Jeb Bush continues to stumble along, unable to repudiate his brother's legacy - if not actually embracing it. He is surrounding himself with members of the same cabal that led the country into disaster in Iraq; he is trying to pass himself off as some kind of 'moderate' but that dog won't hunt in the GOP today.
Charles P. Pierce continues to observe the latest feckless scion of the Bush clan seeking to lead the country, and marvels at the clueless way he's trying to sell GOP snake oil.
Paul Krugman is taking note as well, and discusses the larger issue of the Fraternity of Failure, a political party in which the facts don't matter and the record is something to be ignored. His concluding paragraph asks a worrisome question:
What’s going on here? My best explanation is that we’re witnessing the effects of extreme tribalism...
...It doesn’t matter that the skeptics have been proved right. Simply raising questions about the orthodoxies of the moment leads to excommunication, from which there is no coming back. So the only “experts” left standing are those who made all the approved mistakes. It’s kind of a fraternity of failure: men and women united by a shared history of getting everything wrong, and refusing to admit it. Will they get the chance to add more chapters to their reign of error?
Krugman is on to something here. My own thoughts (submitted to the Times but probably won't make the cut) are thus:
Tribalism is definitely the word to describe what is going on here. The Republican Party runs on a "You're either with us or against us" dynamic. Facts don't matter. The record doesn't matter. What matters is if you are a member of the tribe in good standing or not.
It used to be if you lived in this country, you were automatically a member of the America tribe (if you were the right skin color/ethnic background/religion/sex). And for those who needed a defining 'other' to unite the tribe against, the Evil Empire of the Soviet Union and Global Communism did a pretty good job at that.

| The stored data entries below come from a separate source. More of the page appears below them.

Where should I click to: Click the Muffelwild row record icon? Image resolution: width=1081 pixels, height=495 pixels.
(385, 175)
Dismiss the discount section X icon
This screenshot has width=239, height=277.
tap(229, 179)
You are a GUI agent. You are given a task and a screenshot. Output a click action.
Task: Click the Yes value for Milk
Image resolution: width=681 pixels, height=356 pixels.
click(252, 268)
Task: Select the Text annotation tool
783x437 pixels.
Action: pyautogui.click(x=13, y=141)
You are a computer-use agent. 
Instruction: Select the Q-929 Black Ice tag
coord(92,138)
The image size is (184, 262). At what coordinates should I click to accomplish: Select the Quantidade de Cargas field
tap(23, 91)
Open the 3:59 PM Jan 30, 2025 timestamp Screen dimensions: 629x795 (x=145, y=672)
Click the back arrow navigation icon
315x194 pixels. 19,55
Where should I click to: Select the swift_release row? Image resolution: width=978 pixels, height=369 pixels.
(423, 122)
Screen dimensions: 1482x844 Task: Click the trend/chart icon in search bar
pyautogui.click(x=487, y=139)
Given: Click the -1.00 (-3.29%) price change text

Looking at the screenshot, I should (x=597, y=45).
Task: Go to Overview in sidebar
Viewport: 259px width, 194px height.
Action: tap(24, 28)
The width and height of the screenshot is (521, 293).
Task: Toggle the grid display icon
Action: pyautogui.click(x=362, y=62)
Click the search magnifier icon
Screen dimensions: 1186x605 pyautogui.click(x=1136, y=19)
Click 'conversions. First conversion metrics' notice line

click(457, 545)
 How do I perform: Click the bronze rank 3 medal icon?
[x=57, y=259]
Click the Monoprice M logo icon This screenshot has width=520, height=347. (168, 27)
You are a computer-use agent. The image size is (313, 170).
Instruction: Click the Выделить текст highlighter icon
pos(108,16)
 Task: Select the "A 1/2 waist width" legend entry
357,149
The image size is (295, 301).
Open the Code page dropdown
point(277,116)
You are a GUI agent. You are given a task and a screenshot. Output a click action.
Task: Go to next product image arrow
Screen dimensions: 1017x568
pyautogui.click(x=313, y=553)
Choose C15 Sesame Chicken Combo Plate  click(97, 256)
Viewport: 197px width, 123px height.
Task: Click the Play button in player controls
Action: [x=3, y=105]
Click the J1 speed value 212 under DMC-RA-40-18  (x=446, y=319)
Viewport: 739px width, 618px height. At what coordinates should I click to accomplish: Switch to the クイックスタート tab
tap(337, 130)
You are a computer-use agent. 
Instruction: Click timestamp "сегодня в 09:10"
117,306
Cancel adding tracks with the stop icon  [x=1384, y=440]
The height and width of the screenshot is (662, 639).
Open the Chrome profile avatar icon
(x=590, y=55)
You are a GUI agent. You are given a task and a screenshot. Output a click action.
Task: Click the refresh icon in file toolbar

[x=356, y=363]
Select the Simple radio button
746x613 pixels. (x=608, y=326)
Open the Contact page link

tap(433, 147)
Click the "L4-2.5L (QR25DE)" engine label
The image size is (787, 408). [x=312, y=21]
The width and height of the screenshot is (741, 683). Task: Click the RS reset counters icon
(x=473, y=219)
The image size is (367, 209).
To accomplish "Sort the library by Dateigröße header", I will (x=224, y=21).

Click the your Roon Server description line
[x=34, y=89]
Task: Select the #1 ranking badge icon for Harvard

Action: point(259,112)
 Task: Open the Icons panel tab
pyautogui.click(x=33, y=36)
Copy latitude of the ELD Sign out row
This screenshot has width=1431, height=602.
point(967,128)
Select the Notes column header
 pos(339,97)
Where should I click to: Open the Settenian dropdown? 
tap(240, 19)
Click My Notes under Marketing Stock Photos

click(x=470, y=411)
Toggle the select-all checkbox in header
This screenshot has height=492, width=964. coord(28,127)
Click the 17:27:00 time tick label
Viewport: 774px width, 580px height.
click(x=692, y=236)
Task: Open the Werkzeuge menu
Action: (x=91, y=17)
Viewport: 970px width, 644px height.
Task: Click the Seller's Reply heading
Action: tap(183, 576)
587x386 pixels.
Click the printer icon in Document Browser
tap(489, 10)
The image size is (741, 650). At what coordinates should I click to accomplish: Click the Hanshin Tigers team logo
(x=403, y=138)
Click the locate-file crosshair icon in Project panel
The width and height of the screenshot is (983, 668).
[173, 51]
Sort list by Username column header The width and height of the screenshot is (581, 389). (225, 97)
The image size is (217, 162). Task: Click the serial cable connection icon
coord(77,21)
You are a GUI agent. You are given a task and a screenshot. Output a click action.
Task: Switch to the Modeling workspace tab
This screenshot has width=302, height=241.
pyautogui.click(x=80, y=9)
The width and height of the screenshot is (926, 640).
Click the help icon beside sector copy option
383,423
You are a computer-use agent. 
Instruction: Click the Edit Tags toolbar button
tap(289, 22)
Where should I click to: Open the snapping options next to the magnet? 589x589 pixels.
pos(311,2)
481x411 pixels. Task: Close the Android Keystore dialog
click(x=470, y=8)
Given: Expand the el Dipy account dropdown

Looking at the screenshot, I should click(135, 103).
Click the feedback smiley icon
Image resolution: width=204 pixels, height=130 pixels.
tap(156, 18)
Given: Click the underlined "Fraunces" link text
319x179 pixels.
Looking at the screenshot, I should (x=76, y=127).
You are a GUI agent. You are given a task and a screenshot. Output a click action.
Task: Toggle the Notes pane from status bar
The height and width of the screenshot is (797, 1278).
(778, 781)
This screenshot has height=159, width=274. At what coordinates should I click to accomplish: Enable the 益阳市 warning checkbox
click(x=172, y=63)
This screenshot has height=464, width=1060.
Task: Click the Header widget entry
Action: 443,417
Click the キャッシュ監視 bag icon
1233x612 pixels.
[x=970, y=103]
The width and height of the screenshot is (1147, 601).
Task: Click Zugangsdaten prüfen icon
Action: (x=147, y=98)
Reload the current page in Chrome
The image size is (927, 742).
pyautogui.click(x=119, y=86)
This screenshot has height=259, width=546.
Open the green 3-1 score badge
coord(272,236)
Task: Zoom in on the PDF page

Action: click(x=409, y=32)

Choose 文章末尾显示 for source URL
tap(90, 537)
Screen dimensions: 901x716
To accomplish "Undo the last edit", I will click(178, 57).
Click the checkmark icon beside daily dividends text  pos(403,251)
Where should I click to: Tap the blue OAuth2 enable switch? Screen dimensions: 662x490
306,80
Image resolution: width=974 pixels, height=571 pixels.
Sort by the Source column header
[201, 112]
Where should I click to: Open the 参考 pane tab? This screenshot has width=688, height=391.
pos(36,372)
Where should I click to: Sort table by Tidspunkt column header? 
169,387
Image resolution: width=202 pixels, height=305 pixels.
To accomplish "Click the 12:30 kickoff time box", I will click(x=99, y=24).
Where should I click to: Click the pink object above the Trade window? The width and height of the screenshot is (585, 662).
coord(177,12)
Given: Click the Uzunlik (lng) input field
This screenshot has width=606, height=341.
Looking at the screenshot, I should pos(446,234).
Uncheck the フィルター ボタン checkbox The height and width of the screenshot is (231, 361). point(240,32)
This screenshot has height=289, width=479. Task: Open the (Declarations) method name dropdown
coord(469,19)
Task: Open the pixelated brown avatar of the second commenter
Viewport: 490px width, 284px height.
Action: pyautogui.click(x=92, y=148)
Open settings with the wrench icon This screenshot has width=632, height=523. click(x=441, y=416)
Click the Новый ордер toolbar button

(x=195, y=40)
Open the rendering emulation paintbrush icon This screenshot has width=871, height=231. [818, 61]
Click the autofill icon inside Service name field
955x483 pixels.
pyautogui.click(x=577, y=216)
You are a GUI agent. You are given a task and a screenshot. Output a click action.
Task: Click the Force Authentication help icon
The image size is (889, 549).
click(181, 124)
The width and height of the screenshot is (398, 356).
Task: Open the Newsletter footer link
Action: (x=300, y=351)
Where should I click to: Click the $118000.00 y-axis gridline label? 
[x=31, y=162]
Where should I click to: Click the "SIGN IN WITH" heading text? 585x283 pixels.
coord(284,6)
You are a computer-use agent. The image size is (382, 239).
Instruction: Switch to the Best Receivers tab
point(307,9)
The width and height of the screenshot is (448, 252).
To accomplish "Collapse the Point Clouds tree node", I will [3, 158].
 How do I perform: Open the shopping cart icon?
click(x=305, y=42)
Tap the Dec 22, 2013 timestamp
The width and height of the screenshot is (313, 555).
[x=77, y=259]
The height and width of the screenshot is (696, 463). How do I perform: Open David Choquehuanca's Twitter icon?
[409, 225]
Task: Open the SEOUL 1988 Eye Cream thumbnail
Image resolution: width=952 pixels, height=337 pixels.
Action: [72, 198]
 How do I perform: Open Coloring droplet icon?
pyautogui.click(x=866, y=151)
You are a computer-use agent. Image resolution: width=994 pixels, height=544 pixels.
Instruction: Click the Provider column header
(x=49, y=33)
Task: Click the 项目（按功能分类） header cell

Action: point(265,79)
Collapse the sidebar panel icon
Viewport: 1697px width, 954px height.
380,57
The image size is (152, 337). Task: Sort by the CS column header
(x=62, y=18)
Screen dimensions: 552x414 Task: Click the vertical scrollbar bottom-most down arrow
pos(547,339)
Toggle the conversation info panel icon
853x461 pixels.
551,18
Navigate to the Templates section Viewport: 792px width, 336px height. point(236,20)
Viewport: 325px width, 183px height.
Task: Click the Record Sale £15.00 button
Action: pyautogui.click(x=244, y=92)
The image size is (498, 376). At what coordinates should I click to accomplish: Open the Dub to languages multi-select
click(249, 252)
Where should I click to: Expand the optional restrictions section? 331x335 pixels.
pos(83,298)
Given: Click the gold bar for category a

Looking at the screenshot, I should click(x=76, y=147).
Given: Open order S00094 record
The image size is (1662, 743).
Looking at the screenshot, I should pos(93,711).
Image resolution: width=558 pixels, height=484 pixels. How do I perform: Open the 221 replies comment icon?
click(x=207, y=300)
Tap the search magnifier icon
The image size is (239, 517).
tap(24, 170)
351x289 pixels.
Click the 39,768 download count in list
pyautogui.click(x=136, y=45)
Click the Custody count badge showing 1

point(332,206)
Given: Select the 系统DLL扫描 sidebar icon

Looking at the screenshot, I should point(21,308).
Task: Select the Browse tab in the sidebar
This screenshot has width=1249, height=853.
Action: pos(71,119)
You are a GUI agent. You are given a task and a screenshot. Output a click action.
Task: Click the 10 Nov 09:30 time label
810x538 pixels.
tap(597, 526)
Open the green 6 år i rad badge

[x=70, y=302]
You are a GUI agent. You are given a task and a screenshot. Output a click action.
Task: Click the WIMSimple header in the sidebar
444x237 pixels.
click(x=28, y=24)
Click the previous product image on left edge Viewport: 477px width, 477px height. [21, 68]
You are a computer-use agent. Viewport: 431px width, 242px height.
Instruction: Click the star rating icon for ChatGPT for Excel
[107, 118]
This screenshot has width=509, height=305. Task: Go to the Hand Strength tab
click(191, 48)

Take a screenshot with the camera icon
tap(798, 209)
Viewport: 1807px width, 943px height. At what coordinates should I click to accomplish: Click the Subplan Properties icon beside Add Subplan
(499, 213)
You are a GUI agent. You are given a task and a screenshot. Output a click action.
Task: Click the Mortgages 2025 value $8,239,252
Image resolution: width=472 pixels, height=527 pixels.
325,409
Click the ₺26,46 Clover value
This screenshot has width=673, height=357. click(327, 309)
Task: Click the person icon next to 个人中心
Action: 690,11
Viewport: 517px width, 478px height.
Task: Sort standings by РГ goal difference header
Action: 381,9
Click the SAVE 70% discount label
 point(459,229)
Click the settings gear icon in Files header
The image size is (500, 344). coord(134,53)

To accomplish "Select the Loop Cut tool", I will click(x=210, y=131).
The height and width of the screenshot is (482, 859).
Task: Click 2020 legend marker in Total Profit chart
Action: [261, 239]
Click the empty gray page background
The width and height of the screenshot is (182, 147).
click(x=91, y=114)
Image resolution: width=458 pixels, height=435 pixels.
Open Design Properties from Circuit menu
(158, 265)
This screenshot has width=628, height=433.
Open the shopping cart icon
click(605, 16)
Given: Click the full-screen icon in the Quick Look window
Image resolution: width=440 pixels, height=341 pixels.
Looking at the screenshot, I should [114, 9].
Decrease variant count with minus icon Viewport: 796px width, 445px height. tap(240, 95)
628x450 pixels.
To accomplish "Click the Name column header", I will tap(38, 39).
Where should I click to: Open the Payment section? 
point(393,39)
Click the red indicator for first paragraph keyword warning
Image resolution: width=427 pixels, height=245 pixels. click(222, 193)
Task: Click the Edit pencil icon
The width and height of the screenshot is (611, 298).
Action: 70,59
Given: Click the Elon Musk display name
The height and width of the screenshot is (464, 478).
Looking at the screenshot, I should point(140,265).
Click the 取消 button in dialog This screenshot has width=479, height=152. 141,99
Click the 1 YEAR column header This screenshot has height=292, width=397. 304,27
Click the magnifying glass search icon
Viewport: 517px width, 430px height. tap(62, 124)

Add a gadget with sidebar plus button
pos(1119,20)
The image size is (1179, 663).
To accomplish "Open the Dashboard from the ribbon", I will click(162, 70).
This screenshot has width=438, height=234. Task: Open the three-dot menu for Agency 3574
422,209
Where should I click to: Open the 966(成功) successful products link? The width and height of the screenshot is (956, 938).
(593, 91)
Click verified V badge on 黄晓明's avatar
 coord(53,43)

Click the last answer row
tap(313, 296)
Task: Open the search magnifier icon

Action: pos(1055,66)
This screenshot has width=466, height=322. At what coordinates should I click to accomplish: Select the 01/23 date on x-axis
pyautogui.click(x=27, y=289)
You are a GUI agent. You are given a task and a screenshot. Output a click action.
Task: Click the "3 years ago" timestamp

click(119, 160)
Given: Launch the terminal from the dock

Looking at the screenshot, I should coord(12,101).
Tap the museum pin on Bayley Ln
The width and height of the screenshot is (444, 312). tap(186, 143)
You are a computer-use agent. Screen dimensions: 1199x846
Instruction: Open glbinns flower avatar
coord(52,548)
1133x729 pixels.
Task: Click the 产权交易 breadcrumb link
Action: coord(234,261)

Funny thing happened though - the enemy empire collapsed and at home the America tribe became aware that more and more of those seeking membership were people of color, people of the female persuasion, people of 'that' religion or no religion at all, and people who had been hiding in closets.
Needless to say, a tribe anyone can belong to is no tribe at all - which is why the GOP politics of division have prospered. They're trying to defend the old tribal boundaries, and a lot of people are good with that. They don't care about facts or the record - they just want that old tribal feeling again. The GOP field is auditioning to play the Tribal Chief, and woe to anyone who gets in their way.
Chiefs need enemies to blame for their failures after all, and to keep everyone scared so they stay in line. And that's what holds the tribe together - not their record or facts.